Weights come from governance_weights and are normalized to sum to 1.0.

  • tool_policy
  • schema_validation
  • tool_result_validation

If all governance weights are configured to 0, defaults are used:

  • tool_policy = 0.40
  • schema_validation = 0.35
  • tool_result_validation = 0.25

agent_architecture.agent_reliability_score combines a weighted base axis and two additive reliability axes:

base_reliability =
(
(1 - loop_guard_absence) * loop_guard_w +
(1 - memory_unbounded) * memory_w +
(1 - retry_storm_risk) * retry_w +
(1 - agent_observability_gap) * observability_w +
(1 - agent_eval_absence) * eval_w
)
durable_reliability =
(
(1 - checkpoint_durability_gap) * 0.6 +
(1 - interrupt_resume_contract_gap) * 0.4
)
observability_semconv =
(
(1 - otel_genai_semconv_gap) * 0.6 +
(1 - otel_genai_event_coverage_gap) * 0.4
)
agent_reliability_score =
(base_reliability * 0.7 + durable_reliability * 0.15 + observability_semconv * 0.15) * 100

Weights come from reliability_weights and are normalized to sum to 1.0.

  • loop_guard
  • memory
  • retry
  • observability
  • eval

If all reliability weights are configured to 0, defaults are used:

  • loop_guard = 0.25
  • memory = 0.20
  • retry = 0.20
  • observability = 0.20
  • eval = 0.15
overall_agent_health = min(agent_reliability_score / 100, governance_readiness / 100)

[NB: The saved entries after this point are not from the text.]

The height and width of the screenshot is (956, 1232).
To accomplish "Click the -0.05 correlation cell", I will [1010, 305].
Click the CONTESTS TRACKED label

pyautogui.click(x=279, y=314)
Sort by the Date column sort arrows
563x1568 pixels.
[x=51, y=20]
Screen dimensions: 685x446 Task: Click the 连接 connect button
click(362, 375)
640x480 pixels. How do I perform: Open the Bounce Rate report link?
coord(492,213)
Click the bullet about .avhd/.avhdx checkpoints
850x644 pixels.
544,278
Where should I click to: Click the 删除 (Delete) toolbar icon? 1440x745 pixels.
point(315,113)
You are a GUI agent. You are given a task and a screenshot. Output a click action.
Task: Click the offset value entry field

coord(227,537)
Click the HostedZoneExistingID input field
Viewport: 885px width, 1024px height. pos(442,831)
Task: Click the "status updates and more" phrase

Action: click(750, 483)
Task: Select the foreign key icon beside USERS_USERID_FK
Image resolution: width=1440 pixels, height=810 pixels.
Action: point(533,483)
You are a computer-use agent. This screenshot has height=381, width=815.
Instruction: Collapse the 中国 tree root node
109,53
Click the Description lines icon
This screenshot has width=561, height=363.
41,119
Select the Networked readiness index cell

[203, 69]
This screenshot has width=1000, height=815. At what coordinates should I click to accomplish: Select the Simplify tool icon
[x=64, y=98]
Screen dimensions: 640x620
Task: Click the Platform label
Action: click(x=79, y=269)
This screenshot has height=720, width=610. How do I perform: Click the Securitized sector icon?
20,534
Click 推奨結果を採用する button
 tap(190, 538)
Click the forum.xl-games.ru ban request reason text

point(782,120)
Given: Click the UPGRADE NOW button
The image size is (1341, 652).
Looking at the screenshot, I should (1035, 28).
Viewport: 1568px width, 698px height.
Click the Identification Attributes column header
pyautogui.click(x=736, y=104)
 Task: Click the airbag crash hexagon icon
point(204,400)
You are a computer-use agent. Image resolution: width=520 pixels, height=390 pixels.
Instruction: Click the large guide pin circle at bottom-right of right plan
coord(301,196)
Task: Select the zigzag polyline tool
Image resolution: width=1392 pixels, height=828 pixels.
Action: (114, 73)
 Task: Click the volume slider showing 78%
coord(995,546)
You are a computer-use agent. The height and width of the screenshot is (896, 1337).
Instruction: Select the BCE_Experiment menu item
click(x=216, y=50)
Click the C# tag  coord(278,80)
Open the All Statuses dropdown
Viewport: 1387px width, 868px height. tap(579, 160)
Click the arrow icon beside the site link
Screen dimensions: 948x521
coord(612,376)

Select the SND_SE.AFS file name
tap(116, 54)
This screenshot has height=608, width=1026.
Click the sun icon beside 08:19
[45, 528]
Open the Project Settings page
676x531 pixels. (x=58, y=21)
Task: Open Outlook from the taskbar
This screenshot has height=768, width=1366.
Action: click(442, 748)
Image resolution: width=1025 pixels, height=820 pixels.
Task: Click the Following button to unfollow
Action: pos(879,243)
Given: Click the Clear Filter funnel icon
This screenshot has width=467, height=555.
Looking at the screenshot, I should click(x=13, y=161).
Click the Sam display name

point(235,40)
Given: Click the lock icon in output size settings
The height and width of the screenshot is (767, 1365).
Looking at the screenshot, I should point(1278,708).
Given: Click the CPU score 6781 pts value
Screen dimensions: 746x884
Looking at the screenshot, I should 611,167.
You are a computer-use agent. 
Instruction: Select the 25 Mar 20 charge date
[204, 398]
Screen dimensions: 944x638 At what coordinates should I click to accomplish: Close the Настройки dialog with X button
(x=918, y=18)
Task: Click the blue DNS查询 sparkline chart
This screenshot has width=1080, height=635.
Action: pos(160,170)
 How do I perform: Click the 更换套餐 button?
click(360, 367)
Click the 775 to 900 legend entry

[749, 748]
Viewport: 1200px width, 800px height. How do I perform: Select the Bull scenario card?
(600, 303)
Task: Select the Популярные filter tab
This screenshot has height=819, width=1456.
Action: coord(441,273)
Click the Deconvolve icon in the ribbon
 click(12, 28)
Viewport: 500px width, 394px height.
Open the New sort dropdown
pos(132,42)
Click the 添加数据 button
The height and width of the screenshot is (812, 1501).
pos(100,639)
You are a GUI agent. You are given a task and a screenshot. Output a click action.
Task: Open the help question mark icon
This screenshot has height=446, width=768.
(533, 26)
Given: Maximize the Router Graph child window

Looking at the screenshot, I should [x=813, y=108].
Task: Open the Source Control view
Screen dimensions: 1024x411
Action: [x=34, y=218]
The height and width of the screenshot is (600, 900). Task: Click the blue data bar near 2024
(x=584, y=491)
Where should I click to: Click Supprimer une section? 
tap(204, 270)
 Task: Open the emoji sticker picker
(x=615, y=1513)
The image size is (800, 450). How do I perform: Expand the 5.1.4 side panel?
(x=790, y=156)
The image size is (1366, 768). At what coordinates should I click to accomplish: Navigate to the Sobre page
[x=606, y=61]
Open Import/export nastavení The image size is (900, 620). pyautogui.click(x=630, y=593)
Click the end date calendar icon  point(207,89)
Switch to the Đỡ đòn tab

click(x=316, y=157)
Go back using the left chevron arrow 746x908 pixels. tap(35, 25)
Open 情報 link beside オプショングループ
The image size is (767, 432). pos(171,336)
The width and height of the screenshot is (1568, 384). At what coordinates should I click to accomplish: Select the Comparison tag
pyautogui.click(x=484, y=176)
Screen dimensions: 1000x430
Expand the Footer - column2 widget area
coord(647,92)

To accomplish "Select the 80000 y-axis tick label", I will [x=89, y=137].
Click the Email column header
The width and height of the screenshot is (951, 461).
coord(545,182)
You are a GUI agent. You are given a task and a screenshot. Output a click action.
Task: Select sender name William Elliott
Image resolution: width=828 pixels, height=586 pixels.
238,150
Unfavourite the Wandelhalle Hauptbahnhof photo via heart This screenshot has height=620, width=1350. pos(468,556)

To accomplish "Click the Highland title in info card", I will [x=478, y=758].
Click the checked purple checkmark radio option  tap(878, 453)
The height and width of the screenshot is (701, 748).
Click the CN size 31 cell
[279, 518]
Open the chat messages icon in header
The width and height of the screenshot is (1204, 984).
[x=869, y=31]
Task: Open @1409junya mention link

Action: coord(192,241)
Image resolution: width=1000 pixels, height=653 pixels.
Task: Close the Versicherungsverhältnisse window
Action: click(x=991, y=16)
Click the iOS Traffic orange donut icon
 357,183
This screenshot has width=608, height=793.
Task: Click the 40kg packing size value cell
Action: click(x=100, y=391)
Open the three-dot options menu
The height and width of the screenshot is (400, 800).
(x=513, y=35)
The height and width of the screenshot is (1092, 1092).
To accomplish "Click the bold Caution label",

Published as agent_architecture.overall_agent_health in 0..1.

agent_architecture starts from detected agent call sites. If no agent call sites are detected:

  • Risk/gap metrics are emitted as 0 with Good severity.
  • Composite outputs can appear fully healthy (agent_reliability_score = 100, governance_readiness = 100, overall_agent_health = 1.0).
  • Findings are usually absent because no detector evidence is produced.

Interpret this state as “not applicable/no detected agent orchestration”, not as proof that agent architecture is production-ready.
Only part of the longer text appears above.